Work is wrapping up on the site on the east side of town at 4208 – 53 Avenue and staff will soon be ready to move in.
“All of the interior work is expected to be complete by mid-August,” says Vandermeulen, who served as president for 18 years until he retired in 2005.
“The whole building is a teaching lab.
“There are no real classrooms.”
Equipment and furnishings are scheduled to be installed for several weeks into September, he says.
Funding of $21.6 million comes from the provincial government while $2.4 million was committed by the college.
Vandermeulen says the new campus is a dream of president Ann Everatt, who is retiring at the end of 2020.
“I am excited about the space and the new culinary arts program and to get the building utilized by students,” says Everatt.
It will be the first foods services program for the college that celebrates 50 years in 2020.
Everatt was scheduled to retire Aug. 31.
However, she has accepted a request by the board to delay her retirement until Dec. 31 as the board continues to search for a successor under restrictions in the COVID-19 pandemic.
“Construction for the project is 80 per cent complete,” says Paul Chaulk, NLC senior director of facilities and ancillary services.
Vandermeulen says the college plans to stage a grand opening in November.
However, the college is uncertain how restrictions in the coronavirus (COVID-19) pandemic will impact both the celebrations and students returning to classes in September.
Health services and academic programs and trades training will be enhanced at the campus that will accommodate 225 students.
Everatt says the new facility includes 33 individual learning suites, 12 classrooms and a health programs lab with space to accommodate up to eight beds.
The Net Zero Ready building is constructed of sustainable materials, including a high-performance envelope and high-efficiency windows.

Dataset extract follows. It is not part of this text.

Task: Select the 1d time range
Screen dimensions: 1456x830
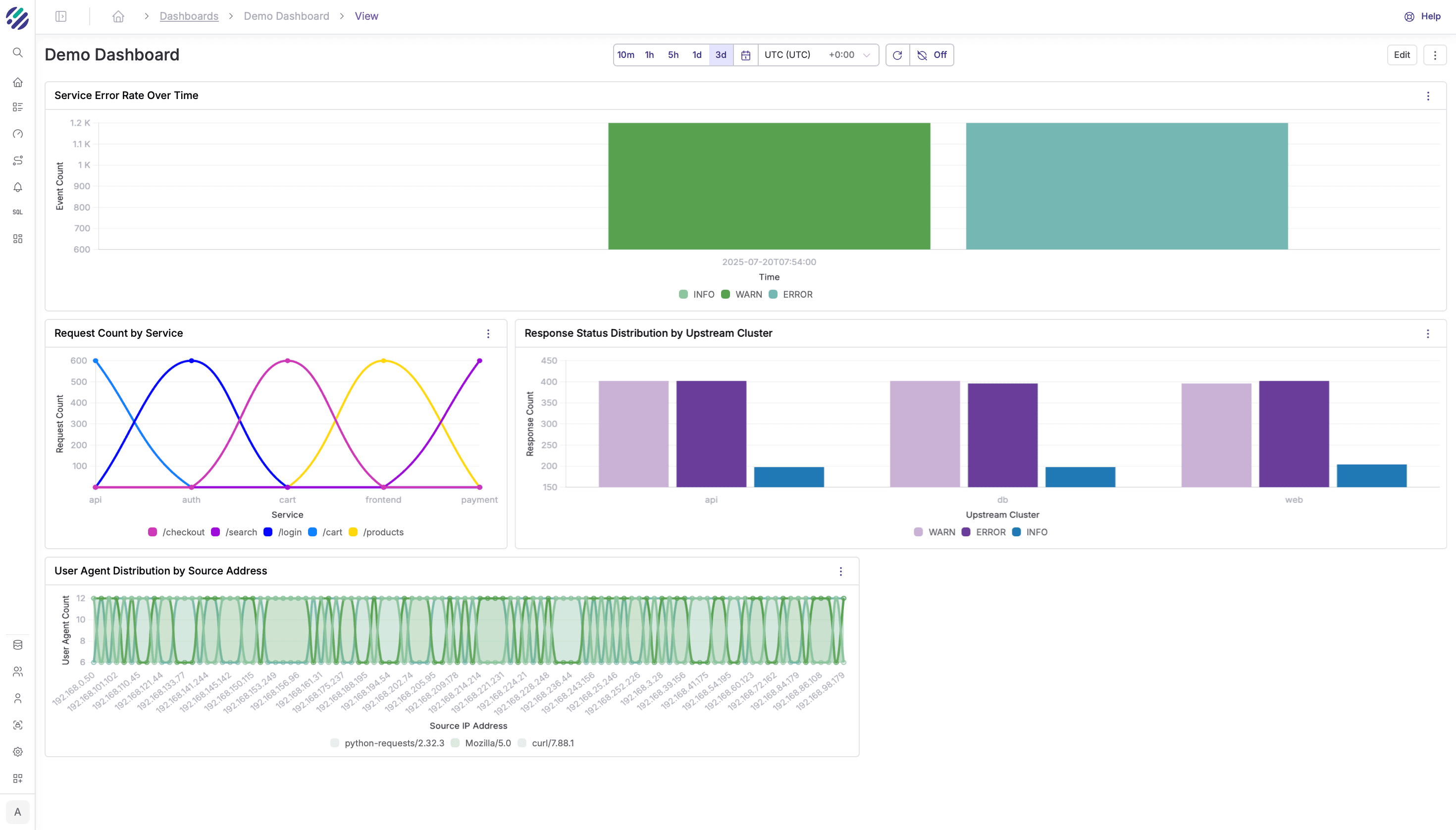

Swaths of natural light and geothermal heating and cooling will cut heat and cooling costs, she says.
The two-storey 33,000-square-foot building also features three trades labs for carpentry, mechanics and welding and metalwork.
Everatt says the facility will be one of the highest-utilized campus buildings in the college’s 25 campuses.
Natural wood décor, plenty of natural light, open space and room to grow are also incorporated into the building.